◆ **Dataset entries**
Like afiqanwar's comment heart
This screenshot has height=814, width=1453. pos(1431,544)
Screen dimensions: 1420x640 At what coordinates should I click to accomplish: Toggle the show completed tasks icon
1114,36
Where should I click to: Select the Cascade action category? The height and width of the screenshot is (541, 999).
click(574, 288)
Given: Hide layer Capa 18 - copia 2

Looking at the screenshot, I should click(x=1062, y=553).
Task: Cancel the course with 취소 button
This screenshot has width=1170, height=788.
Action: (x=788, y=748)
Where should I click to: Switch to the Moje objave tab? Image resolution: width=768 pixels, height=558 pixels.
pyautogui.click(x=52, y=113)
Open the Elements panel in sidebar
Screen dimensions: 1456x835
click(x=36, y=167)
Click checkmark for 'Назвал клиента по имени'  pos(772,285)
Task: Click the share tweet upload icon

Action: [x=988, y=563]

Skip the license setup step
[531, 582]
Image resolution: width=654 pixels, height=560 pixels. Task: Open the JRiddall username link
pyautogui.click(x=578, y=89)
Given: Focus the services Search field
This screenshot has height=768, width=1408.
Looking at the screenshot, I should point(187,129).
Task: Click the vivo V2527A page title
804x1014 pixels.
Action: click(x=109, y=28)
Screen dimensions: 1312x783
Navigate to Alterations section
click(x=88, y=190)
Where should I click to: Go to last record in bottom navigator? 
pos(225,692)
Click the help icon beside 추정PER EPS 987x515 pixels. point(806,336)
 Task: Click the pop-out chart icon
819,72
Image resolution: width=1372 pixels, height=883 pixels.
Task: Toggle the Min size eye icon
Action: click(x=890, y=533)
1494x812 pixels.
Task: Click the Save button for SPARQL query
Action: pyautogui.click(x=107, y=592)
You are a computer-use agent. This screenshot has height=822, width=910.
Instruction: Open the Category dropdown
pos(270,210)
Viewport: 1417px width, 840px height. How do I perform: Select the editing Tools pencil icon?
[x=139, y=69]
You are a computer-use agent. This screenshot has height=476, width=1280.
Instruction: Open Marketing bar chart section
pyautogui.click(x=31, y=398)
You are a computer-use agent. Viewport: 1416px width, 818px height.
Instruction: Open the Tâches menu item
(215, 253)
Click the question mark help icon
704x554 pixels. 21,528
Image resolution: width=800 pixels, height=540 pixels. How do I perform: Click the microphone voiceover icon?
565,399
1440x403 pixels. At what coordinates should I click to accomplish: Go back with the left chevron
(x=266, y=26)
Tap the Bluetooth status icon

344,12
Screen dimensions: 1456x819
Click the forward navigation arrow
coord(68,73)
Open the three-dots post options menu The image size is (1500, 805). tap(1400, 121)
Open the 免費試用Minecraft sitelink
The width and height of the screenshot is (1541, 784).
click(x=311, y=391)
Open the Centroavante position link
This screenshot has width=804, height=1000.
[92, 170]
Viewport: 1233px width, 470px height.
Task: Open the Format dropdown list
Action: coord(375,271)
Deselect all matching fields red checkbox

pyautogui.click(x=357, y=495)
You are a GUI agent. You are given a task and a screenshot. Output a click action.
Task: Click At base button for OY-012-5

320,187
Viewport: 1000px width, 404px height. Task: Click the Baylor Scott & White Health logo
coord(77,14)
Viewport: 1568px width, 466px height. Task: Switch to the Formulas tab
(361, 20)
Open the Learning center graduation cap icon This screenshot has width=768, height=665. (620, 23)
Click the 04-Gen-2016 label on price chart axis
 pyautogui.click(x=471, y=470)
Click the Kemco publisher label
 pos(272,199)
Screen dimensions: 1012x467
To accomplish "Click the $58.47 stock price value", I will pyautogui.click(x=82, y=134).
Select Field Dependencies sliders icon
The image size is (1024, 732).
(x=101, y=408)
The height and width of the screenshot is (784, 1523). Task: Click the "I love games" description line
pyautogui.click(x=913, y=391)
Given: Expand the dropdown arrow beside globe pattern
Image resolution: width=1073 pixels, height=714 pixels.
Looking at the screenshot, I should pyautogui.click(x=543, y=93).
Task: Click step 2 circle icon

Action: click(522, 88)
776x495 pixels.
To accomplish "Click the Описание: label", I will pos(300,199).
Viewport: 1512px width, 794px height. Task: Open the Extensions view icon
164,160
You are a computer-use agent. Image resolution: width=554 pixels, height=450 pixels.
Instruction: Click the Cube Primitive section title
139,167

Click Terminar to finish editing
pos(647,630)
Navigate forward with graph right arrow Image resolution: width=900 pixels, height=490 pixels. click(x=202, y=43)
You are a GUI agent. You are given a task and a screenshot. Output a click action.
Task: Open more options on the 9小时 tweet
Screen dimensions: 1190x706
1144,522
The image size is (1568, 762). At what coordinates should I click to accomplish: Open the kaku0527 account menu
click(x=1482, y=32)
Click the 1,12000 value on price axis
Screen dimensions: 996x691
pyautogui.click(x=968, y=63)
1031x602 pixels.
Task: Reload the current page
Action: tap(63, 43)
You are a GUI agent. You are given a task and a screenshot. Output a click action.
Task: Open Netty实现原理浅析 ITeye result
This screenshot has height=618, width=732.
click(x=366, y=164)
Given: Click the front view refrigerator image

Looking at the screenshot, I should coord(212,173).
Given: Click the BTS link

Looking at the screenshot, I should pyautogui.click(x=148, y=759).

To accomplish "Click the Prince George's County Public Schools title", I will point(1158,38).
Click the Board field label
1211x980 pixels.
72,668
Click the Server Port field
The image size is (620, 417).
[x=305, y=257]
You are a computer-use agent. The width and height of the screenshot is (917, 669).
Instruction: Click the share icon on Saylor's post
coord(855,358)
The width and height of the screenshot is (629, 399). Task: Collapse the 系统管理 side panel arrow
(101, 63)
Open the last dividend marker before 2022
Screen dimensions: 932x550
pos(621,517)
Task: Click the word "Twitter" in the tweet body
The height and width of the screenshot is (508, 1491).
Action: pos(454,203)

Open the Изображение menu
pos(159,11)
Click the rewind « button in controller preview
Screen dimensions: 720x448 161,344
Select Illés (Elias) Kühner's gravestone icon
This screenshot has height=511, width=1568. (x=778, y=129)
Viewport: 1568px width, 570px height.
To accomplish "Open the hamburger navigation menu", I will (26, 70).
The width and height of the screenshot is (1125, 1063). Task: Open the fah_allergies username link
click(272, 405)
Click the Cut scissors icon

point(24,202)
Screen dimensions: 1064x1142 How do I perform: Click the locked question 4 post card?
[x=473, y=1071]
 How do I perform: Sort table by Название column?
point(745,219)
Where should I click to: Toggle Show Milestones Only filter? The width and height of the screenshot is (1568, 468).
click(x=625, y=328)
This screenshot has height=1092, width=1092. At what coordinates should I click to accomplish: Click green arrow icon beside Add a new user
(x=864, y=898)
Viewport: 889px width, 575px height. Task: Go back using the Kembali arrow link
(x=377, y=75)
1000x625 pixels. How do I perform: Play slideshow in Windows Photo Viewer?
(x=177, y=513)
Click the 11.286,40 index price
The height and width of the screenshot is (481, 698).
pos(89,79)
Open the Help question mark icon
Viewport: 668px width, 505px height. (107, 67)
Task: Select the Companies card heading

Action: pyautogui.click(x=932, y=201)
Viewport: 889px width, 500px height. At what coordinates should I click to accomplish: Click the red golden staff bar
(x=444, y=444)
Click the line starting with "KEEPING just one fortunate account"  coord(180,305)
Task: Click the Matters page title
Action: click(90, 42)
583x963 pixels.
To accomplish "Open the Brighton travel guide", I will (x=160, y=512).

◆ **Task goal**
In your answer, repeat each of the records exactly.

◆ **Answer section**
Like afiqanwar's comment heart
This screenshot has height=814, width=1453. pos(1431,544)
Screen dimensions: 1420x640 At what coordinates should I click to accomplish: Toggle the show completed tasks icon
1114,36
Where should I click to: Select the Cascade action category? The height and width of the screenshot is (541, 999).
click(574, 288)
Given: Hide layer Capa 18 - copia 2

Looking at the screenshot, I should click(x=1062, y=553).
Task: Cancel the course with 취소 button
This screenshot has width=1170, height=788.
Action: (x=788, y=748)
Where should I click to: Switch to the Moje objave tab? Image resolution: width=768 pixels, height=558 pixels.
pyautogui.click(x=52, y=113)
Open the Elements panel in sidebar
Screen dimensions: 1456x835
click(x=36, y=167)
Click checkmark for 'Назвал клиента по имени'  pos(772,285)
Task: Click the share tweet upload icon

Action: [x=988, y=563]

Skip the license setup step
[531, 582]
Image resolution: width=654 pixels, height=560 pixels. Task: Open the JRiddall username link
pyautogui.click(x=578, y=89)
Given: Focus the services Search field
This screenshot has height=768, width=1408.
Looking at the screenshot, I should point(187,129).
Task: Click the vivo V2527A page title
804x1014 pixels.
Action: click(x=109, y=28)
Screen dimensions: 1312x783
Navigate to Alterations section
click(x=88, y=190)
Where should I click to: Go to last record in bottom navigator? 
pos(225,692)
Click the help icon beside 추정PER EPS 987x515 pixels. point(806,336)
 Task: Click the pop-out chart icon
819,72
Image resolution: width=1372 pixels, height=883 pixels.
Task: Toggle the Min size eye icon
Action: click(x=890, y=533)
1494x812 pixels.
Task: Click the Save button for SPARQL query
Action: pyautogui.click(x=107, y=592)
You are a computer-use agent. This screenshot has height=822, width=910.
Instruction: Open the Category dropdown
pos(270,210)
Viewport: 1417px width, 840px height. How do I perform: Select the editing Tools pencil icon?
[x=139, y=69]
You are a computer-use agent. This screenshot has height=476, width=1280.
Instruction: Open Marketing bar chart section
pyautogui.click(x=31, y=398)
You are a computer-use agent. Viewport: 1416px width, 818px height.
Instruction: Open the Tâches menu item
(215, 253)
Click the question mark help icon
704x554 pixels. 21,528
Image resolution: width=800 pixels, height=540 pixels. How do I perform: Click the microphone voiceover icon?
565,399
1440x403 pixels. At what coordinates should I click to accomplish: Go back with the left chevron
(x=266, y=26)
Tap the Bluetooth status icon

344,12
Screen dimensions: 1456x819
Click the forward navigation arrow
coord(68,73)
Open the three-dots post options menu The image size is (1500, 805). tap(1400, 121)
Open the 免費試用Minecraft sitelink
The width and height of the screenshot is (1541, 784).
click(x=311, y=391)
Open the Centroavante position link
This screenshot has width=804, height=1000.
[92, 170]
Viewport: 1233px width, 470px height.
Task: Open the Format dropdown list
Action: coord(375,271)
Deselect all matching fields red checkbox

pyautogui.click(x=357, y=495)
You are a GUI agent. You are given a task and a screenshot. Output a click action.
Task: Click At base button for OY-012-5

320,187
Viewport: 1000px width, 404px height. Task: Click the Baylor Scott & White Health logo
coord(77,14)
Viewport: 1568px width, 466px height. Task: Switch to the Formulas tab
(361, 20)
Open the Learning center graduation cap icon This screenshot has width=768, height=665. (620, 23)
Click the 04-Gen-2016 label on price chart axis
 pyautogui.click(x=471, y=470)
Click the Kemco publisher label
 pos(272,199)
Screen dimensions: 1012x467
To accomplish "Click the $58.47 stock price value", I will pyautogui.click(x=82, y=134).
Select Field Dependencies sliders icon
The image size is (1024, 732).
(x=101, y=408)
The height and width of the screenshot is (784, 1523). Task: Click the "I love games" description line
pyautogui.click(x=913, y=391)
Given: Expand the dropdown arrow beside globe pattern
Image resolution: width=1073 pixels, height=714 pixels.
Looking at the screenshot, I should pyautogui.click(x=543, y=93).
Task: Click step 2 circle icon

Action: click(522, 88)
776x495 pixels.
To accomplish "Click the Описание: label", I will pos(300,199).
Viewport: 1512px width, 794px height. Task: Open the Extensions view icon
164,160
You are a computer-use agent. Image resolution: width=554 pixels, height=450 pixels.
Instruction: Click the Cube Primitive section title
139,167

Click Terminar to finish editing
pos(647,630)
Navigate forward with graph right arrow Image resolution: width=900 pixels, height=490 pixels. click(x=202, y=43)
You are a GUI agent. You are given a task and a screenshot. Output a click action.
Task: Open more options on the 9小时 tweet
Screen dimensions: 1190x706
1144,522
The image size is (1568, 762). At what coordinates should I click to accomplish: Open the kaku0527 account menu
click(x=1482, y=32)
Click the 1,12000 value on price axis
Screen dimensions: 996x691
pyautogui.click(x=968, y=63)
1031x602 pixels.
Task: Reload the current page
Action: tap(63, 43)
You are a GUI agent. You are given a task and a screenshot. Output a click action.
Task: Open Netty实现原理浅析 ITeye result
This screenshot has height=618, width=732.
click(x=366, y=164)
Given: Click the front view refrigerator image

Looking at the screenshot, I should coord(212,173).
Given: Click the BTS link

Looking at the screenshot, I should pyautogui.click(x=148, y=759).

To accomplish "Click the Prince George's County Public Schools title", I will point(1158,38).
Click the Board field label
1211x980 pixels.
72,668
Click the Server Port field
The image size is (620, 417).
[x=305, y=257]
You are a computer-use agent. The width and height of the screenshot is (917, 669).
Instruction: Click the share icon on Saylor's post
coord(855,358)
The width and height of the screenshot is (629, 399). Task: Collapse the 系统管理 side panel arrow
(101, 63)
Open the last dividend marker before 2022
Screen dimensions: 932x550
pos(621,517)
Task: Click the word "Twitter" in the tweet body
The height and width of the screenshot is (508, 1491).
Action: pos(454,203)

Open the Изображение menu
pos(159,11)
Click the rewind « button in controller preview
Screen dimensions: 720x448 161,344
Select Illés (Elias) Kühner's gravestone icon
This screenshot has height=511, width=1568. (x=778, y=129)
Viewport: 1568px width, 570px height.
To accomplish "Open the hamburger navigation menu", I will (26, 70).
The width and height of the screenshot is (1125, 1063). Task: Open the fah_allergies username link
click(272, 405)
Click the Cut scissors icon

point(24,202)
Screen dimensions: 1064x1142 How do I perform: Click the locked question 4 post card?
[x=473, y=1071]
 How do I perform: Sort table by Название column?
point(745,219)
Where should I click to: Toggle Show Milestones Only filter? The width and height of the screenshot is (1568, 468).
click(x=625, y=328)
This screenshot has height=1092, width=1092. At what coordinates should I click to accomplish: Click green arrow icon beside Add a new user
(x=864, y=898)
Viewport: 889px width, 575px height. Task: Go back using the Kembali arrow link
(x=377, y=75)
1000x625 pixels. How do I perform: Play slideshow in Windows Photo Viewer?
(x=177, y=513)
Click the 11.286,40 index price
The height and width of the screenshot is (481, 698).
pos(89,79)
Open the Help question mark icon
Viewport: 668px width, 505px height. (107, 67)
Task: Select the Companies card heading

Action: pyautogui.click(x=932, y=201)
Viewport: 889px width, 500px height. At what coordinates should I click to accomplish: Click the red golden staff bar
(x=444, y=444)
Click the line starting with "KEEPING just one fortunate account"  coord(180,305)
Task: Click the Matters page title
Action: click(90, 42)
583x963 pixels.
To accomplish "Open the Brighton travel guide", I will (x=160, y=512).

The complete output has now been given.